End-User JWT Authentication

Request authentication policies specify the values needed to validate a JSON Web Token (JWT). These values include, among others, the following:

• The location of the token in the request
• The issuer or the request
• The public JSON Web Key Set (JWKS)

Let’s create and enforce end-user (“origin”) authentication for the frontend service

apiVersion: security.istio.io/v1beta1
kind: AuthorizationPolicy
metadata:
  name: require-jwt
  namespace: default
spec:
  selector:
    matchLabels:
      app: frontend
  action: ALLOW
  rules:
  - from:
    - source:
       requestPrincipals:
         ["testing@secure.istio.io/testing@secure.istio.io"]

Authorization

Unlike authentication, which refers to the “who,” authorization refers to the “what”, or: what is this service or user allowed to do?

By default, requests between Istio services (and between end-users and services) are allowed by default.

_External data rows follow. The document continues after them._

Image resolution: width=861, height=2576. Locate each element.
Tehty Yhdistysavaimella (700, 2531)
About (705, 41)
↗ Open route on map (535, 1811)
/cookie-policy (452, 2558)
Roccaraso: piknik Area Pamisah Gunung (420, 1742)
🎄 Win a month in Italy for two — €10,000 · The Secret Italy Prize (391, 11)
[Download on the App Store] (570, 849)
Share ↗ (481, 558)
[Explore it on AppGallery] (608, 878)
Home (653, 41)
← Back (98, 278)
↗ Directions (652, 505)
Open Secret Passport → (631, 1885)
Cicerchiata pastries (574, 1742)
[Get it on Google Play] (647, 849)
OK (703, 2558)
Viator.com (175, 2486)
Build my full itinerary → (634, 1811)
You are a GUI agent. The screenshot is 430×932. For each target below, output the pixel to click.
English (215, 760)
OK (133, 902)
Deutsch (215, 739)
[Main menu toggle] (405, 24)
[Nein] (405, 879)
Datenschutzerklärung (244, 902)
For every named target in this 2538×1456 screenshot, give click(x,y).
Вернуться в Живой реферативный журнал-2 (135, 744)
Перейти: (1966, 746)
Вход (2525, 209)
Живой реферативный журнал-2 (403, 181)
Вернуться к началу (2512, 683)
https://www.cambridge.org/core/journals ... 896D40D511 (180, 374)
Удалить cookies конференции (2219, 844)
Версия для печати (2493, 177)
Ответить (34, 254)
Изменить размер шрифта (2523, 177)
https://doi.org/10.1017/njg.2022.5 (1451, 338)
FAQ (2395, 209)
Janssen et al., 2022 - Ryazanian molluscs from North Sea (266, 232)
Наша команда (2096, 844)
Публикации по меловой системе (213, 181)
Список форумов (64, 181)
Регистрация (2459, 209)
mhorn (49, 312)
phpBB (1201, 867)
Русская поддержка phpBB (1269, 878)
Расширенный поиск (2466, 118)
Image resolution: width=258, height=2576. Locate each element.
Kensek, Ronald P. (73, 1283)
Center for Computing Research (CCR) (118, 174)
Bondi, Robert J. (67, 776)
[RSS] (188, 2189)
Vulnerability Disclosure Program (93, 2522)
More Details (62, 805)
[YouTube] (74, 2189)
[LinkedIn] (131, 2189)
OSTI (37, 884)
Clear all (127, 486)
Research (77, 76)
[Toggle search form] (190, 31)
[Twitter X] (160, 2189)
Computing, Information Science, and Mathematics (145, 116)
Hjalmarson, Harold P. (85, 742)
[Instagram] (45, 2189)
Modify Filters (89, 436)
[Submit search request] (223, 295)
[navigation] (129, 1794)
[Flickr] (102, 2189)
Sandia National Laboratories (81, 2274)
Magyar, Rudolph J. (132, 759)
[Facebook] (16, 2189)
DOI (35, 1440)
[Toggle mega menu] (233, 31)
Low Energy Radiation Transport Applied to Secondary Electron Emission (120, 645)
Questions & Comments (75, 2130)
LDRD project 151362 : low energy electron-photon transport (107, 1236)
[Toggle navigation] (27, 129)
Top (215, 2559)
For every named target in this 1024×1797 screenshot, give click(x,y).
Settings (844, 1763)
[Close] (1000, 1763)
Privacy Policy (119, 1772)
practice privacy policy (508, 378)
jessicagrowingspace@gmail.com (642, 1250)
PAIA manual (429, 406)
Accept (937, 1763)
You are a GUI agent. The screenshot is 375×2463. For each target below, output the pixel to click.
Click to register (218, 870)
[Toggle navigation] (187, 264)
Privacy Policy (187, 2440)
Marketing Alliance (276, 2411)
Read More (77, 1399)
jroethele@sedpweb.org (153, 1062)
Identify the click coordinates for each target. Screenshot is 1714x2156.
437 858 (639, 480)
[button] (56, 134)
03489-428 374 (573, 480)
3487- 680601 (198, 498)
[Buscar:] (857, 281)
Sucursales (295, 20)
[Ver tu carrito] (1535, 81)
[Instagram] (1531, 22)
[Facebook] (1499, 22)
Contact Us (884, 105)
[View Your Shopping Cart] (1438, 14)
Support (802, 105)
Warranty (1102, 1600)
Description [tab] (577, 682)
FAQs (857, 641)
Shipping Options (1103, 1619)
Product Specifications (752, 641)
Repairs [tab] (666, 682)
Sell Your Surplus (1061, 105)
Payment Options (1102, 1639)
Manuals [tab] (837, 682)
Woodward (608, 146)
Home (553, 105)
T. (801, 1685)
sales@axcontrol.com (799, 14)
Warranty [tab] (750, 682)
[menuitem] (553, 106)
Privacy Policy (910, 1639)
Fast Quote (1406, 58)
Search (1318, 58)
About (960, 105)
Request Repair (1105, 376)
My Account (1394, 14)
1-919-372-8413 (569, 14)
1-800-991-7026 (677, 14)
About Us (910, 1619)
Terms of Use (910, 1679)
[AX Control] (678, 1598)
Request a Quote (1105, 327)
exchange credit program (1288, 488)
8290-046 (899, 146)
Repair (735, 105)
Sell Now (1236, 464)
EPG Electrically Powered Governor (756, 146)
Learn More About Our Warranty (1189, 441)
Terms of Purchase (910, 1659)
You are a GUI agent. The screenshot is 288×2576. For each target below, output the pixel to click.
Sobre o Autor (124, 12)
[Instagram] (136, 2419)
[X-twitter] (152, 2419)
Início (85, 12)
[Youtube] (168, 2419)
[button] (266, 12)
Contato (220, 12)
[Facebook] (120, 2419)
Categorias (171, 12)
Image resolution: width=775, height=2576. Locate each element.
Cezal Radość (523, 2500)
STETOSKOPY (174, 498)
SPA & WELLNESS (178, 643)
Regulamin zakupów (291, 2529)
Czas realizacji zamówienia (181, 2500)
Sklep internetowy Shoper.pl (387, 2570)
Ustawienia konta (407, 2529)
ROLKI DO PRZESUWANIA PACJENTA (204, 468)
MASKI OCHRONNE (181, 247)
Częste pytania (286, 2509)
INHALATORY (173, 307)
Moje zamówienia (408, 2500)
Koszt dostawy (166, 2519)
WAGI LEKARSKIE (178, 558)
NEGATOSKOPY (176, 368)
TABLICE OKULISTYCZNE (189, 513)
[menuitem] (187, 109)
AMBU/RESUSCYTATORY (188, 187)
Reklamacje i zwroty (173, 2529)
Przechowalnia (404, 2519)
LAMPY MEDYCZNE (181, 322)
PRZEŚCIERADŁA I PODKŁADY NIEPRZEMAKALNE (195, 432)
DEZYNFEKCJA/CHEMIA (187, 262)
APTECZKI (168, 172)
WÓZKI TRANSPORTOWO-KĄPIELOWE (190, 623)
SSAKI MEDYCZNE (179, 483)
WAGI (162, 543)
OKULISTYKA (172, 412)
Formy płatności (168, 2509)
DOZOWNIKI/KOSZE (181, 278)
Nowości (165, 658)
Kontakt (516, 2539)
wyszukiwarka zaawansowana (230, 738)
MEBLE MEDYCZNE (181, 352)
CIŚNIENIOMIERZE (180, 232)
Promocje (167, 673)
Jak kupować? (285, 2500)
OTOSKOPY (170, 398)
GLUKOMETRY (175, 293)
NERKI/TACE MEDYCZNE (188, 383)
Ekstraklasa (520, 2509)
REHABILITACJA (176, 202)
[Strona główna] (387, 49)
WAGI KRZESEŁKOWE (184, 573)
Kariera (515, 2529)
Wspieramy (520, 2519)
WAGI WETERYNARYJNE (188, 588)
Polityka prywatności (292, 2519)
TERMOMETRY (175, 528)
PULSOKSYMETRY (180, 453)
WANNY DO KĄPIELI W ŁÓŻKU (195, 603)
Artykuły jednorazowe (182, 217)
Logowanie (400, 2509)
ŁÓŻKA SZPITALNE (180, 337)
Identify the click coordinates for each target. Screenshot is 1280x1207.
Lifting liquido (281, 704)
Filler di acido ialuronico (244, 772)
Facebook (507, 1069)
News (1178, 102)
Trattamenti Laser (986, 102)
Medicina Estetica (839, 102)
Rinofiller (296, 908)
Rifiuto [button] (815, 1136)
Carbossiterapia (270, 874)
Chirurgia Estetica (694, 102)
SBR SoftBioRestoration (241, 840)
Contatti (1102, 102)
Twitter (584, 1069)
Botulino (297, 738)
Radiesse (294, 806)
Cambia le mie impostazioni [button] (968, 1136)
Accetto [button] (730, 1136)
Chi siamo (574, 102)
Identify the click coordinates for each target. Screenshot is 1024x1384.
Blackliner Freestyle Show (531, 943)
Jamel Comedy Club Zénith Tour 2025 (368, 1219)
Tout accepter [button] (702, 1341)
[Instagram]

We can then enforce authorization for one or many services using an AuthorizationPolicy custom resource. An authorization policy includes a selector, an action, and a list of rules:

• The selector field specifies the target of the policy
• The action field specifies whether to allow or deny the request
• The rules specify when to trigger the action
• The from field in the rules specifies the sources of the request
• The to field in the rules specifies the operations of the request
• The when field specifies the conditions needed to apply the rule

Let’s put this into action, by only allowing requests to the frontend that have a specific HTTP header (hello:world):

apiVersion: "security.istio.io/v1beta1"
kind: "AuthorizationPolicy"
metadata:
  name: "frontend"
  namespace: default
spec:
  selector:
    matchLabels:
      app: frontend
  rules:
  - when:
    - key: request.headers[hello]
      values: ["world"]

Request without corresponding header:

kubectl exec $(kubectl get pod -l app=productcatalogservice -o jsonpath={.items..metadata.name}) -c istio-proxy \
-- curl http://frontend:80/ -o /dev/null -s -w '%{http_code}\n'

403

Request with header:

kubectl exec $(kubectl get pod -l app=productcatalogservice -o jsonpath={.items..metadata.name}) -c istio-proxy \
-- curl --header "hello:world" http://frontend:80 -o /dev/null -s -w '%{http_code}\n'

200

Circuit Breaker Pattern

Istio provides opt-in failure recovery and fault injection features to help your applications operate reliably, ensuring that the service mesh can tolerate failing nodes and preventing localized failures from cascading to other nodes. These features include:

• Retries and Timeouts.
• Circuit breakers
• Health checks
• Outlier detection
• Fault injection.

In Istio, we need to create a destination rule to configure circuit breaking for a target service. In his blog post, “Demystifying Istio Circuit Breaking” , Vikas Kumar uses following parameter:

tcp.maxConnections: Maximum number of HTTP1 /TCP connections to a destination host. Default 2³²-1.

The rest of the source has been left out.